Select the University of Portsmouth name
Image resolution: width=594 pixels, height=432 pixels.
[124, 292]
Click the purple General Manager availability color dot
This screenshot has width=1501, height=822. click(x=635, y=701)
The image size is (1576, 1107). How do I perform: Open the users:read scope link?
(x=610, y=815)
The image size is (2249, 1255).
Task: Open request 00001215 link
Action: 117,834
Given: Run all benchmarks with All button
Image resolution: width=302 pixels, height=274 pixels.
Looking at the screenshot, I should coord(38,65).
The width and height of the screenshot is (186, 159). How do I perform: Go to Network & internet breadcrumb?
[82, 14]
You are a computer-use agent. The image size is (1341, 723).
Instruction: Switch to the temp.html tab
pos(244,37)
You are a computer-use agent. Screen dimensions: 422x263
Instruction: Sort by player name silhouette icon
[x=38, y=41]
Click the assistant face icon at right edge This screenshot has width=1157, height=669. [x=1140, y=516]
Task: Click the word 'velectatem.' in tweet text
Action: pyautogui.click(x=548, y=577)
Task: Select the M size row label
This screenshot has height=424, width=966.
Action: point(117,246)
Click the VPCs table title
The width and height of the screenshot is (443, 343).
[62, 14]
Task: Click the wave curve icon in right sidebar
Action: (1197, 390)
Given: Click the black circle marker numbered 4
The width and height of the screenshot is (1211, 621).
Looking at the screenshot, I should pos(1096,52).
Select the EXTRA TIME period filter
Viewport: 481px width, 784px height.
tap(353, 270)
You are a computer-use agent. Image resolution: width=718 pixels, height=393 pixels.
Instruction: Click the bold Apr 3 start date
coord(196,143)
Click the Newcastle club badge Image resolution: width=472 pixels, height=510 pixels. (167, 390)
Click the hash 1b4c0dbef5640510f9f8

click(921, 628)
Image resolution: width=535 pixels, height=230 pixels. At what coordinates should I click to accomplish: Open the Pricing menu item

# # # # #

# AIM OF THE TASK:
Filter the records above down to the lines that contain the string "right", and reproduce each matching line verbatim.

# COMPLETE OUTPUT:
Click the assistant face icon at right edge This screenshot has width=1157, height=669. [x=1140, y=516]
Task: Click the wave curve icon in right sidebar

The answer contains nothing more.